WORK REQUEST:
Would you please repeat the data exactly as given?
*** PROVIDED INFORMATION Section Begins ***
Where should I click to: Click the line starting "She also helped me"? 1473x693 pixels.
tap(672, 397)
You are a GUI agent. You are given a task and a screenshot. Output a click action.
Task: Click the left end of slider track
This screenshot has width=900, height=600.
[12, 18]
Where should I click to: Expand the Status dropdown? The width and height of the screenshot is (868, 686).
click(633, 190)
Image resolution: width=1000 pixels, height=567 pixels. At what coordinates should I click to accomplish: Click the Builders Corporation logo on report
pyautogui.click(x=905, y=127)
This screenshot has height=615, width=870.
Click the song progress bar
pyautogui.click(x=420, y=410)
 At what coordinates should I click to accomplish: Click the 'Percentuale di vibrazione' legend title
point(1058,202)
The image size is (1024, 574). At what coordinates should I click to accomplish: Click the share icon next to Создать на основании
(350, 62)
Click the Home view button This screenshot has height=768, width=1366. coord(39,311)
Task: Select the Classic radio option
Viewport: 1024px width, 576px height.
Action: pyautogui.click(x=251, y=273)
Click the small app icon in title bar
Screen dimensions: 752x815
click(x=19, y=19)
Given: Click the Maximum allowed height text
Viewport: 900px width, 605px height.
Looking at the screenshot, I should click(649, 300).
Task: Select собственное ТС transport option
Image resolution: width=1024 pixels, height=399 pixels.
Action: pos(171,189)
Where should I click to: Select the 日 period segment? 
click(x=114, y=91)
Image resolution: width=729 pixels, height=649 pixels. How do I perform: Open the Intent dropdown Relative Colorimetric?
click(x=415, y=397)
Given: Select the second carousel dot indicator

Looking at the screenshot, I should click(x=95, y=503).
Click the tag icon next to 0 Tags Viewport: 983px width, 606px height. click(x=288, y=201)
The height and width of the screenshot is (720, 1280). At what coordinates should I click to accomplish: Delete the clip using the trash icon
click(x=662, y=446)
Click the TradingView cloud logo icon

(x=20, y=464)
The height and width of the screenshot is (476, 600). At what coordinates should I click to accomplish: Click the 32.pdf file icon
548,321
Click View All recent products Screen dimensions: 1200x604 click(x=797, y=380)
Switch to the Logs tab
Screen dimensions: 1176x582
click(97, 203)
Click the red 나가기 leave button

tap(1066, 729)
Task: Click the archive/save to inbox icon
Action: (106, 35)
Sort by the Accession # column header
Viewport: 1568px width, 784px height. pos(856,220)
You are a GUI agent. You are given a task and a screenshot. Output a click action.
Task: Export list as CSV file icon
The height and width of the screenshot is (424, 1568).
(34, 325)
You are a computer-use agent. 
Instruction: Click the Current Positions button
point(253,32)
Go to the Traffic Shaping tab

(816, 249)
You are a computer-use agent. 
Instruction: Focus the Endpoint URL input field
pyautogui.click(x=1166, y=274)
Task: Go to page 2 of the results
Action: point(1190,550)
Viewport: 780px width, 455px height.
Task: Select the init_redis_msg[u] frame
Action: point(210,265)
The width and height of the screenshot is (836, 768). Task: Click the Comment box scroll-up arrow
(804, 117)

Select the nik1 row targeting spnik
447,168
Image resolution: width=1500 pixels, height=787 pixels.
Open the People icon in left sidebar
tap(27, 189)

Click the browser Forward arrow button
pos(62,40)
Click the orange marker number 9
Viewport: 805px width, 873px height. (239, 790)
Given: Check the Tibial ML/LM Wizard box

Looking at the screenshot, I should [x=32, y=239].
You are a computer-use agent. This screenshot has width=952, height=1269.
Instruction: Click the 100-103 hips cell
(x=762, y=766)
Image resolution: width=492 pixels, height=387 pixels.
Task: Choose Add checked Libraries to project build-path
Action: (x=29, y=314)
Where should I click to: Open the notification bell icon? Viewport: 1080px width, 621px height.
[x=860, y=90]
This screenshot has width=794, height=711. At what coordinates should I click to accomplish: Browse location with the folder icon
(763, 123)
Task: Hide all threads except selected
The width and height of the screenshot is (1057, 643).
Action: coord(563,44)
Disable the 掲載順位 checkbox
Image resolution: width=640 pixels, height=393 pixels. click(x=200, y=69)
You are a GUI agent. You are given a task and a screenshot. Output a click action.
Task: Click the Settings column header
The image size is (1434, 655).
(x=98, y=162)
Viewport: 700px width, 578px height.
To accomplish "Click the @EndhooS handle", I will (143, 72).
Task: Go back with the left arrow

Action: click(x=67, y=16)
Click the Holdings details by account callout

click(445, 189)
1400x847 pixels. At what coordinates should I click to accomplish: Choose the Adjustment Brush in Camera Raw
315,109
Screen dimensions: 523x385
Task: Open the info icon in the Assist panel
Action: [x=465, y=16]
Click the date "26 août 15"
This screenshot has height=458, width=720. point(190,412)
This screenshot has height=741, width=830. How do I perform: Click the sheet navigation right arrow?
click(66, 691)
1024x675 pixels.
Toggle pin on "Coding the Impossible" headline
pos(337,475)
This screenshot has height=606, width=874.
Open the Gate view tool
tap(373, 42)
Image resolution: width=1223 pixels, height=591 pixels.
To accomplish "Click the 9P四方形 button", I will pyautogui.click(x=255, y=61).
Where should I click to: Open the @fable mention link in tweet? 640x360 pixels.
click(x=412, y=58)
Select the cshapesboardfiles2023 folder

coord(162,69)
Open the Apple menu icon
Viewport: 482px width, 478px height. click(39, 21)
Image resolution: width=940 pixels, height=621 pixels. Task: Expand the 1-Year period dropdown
*** PROVIDED INFORMATION Section Ends ***
EXPECTED ANSWER:
Where should I click to: Click the line starting "She also helped me"? 1473x693 pixels.
tap(672, 397)
You are a GUI agent. You are given a task and a screenshot. Output a click action.
Task: Click the left end of slider track
This screenshot has width=900, height=600.
[12, 18]
Where should I click to: Expand the Status dropdown? The width and height of the screenshot is (868, 686).
click(633, 190)
Image resolution: width=1000 pixels, height=567 pixels. At what coordinates should I click to accomplish: Click the Builders Corporation logo on report
pyautogui.click(x=905, y=127)
This screenshot has height=615, width=870.
Click the song progress bar
pyautogui.click(x=420, y=410)
 At what coordinates should I click to accomplish: Click the 'Percentuale di vibrazione' legend title
point(1058,202)
The image size is (1024, 574). At what coordinates should I click to accomplish: Click the share icon next to Создать на основании
(350, 62)
Click the Home view button This screenshot has height=768, width=1366. coord(39,311)
Task: Select the Classic radio option
Viewport: 1024px width, 576px height.
Action: pyautogui.click(x=251, y=273)
Click the small app icon in title bar
Screen dimensions: 752x815
click(x=19, y=19)
Given: Click the Maximum allowed height text
Viewport: 900px width, 605px height.
Looking at the screenshot, I should click(649, 300).
Task: Select собственное ТС transport option
Image resolution: width=1024 pixels, height=399 pixels.
Action: pos(171,189)
Where should I click to: Select the 日 period segment? 
click(x=114, y=91)
Image resolution: width=729 pixels, height=649 pixels. How do I perform: Open the Intent dropdown Relative Colorimetric?
click(x=415, y=397)
Given: Select the second carousel dot indicator

Looking at the screenshot, I should click(x=95, y=503).
Click the tag icon next to 0 Tags Viewport: 983px width, 606px height. click(x=288, y=201)
The height and width of the screenshot is (720, 1280). At what coordinates should I click to accomplish: Delete the clip using the trash icon
click(x=662, y=446)
Click the TradingView cloud logo icon

(x=20, y=464)
The height and width of the screenshot is (476, 600). At what coordinates should I click to accomplish: Click the 32.pdf file icon
548,321
Click View All recent products Screen dimensions: 1200x604 click(x=797, y=380)
Switch to the Logs tab
Screen dimensions: 1176x582
click(97, 203)
Click the red 나가기 leave button

tap(1066, 729)
Task: Click the archive/save to inbox icon
Action: (106, 35)
Sort by the Accession # column header
Viewport: 1568px width, 784px height. pos(856,220)
You are a GUI agent. You are given a task and a screenshot. Output a click action.
Task: Export list as CSV file icon
The height and width of the screenshot is (424, 1568).
(34, 325)
You are a computer-use agent. 
Instruction: Click the Current Positions button
point(253,32)
Go to the Traffic Shaping tab

(816, 249)
You are a computer-use agent. 
Instruction: Focus the Endpoint URL input field
pyautogui.click(x=1166, y=274)
Task: Go to page 2 of the results
Action: point(1190,550)
Viewport: 780px width, 455px height.
Task: Select the init_redis_msg[u] frame
Action: point(210,265)
The width and height of the screenshot is (836, 768). Task: Click the Comment box scroll-up arrow
(804, 117)

Select the nik1 row targeting spnik
447,168
Image resolution: width=1500 pixels, height=787 pixels.
Open the People icon in left sidebar
tap(27, 189)

Click the browser Forward arrow button
pos(62,40)
Click the orange marker number 9
Viewport: 805px width, 873px height. (239, 790)
Given: Check the Tibial ML/LM Wizard box

Looking at the screenshot, I should [x=32, y=239].
You are a computer-use agent. This screenshot has width=952, height=1269.
Instruction: Click the 100-103 hips cell
(x=762, y=766)
Image resolution: width=492 pixels, height=387 pixels.
Task: Choose Add checked Libraries to project build-path
Action: (x=29, y=314)
Where should I click to: Open the notification bell icon? Viewport: 1080px width, 621px height.
[x=860, y=90]
This screenshot has width=794, height=711. At what coordinates should I click to accomplish: Browse location with the folder icon
(763, 123)
Task: Hide all threads except selected
The width and height of the screenshot is (1057, 643).
Action: coord(563,44)
Disable the 掲載順位 checkbox
Image resolution: width=640 pixels, height=393 pixels. click(x=200, y=69)
You are a GUI agent. You are given a task and a screenshot. Output a click action.
Task: Click the Settings column header
The image size is (1434, 655).
(x=98, y=162)
Viewport: 700px width, 578px height.
To accomplish "Click the @EndhooS handle", I will (143, 72).
Task: Go back with the left arrow

Action: click(x=67, y=16)
Click the Holdings details by account callout

click(445, 189)
1400x847 pixels. At what coordinates should I click to accomplish: Choose the Adjustment Brush in Camera Raw
315,109
Screen dimensions: 523x385
Task: Open the info icon in the Assist panel
Action: [x=465, y=16]
Click the date "26 août 15"
This screenshot has height=458, width=720. point(190,412)
This screenshot has height=741, width=830. How do I perform: Click the sheet navigation right arrow?
click(66, 691)
1024x675 pixels.
Toggle pin on "Coding the Impossible" headline
pos(337,475)
This screenshot has height=606, width=874.
Open the Gate view tool
tap(373, 42)
Image resolution: width=1223 pixels, height=591 pixels.
To accomplish "Click the 9P四方形 button", I will pyautogui.click(x=255, y=61).
Where should I click to: Open the @fable mention link in tweet? 640x360 pixels.
click(x=412, y=58)
Select the cshapesboardfiles2023 folder

coord(162,69)
Open the Apple menu icon
Viewport: 482px width, 478px height. click(39, 21)
Image resolution: width=940 pixels, height=621 pixels. Task: Expand the 1-Year period dropdown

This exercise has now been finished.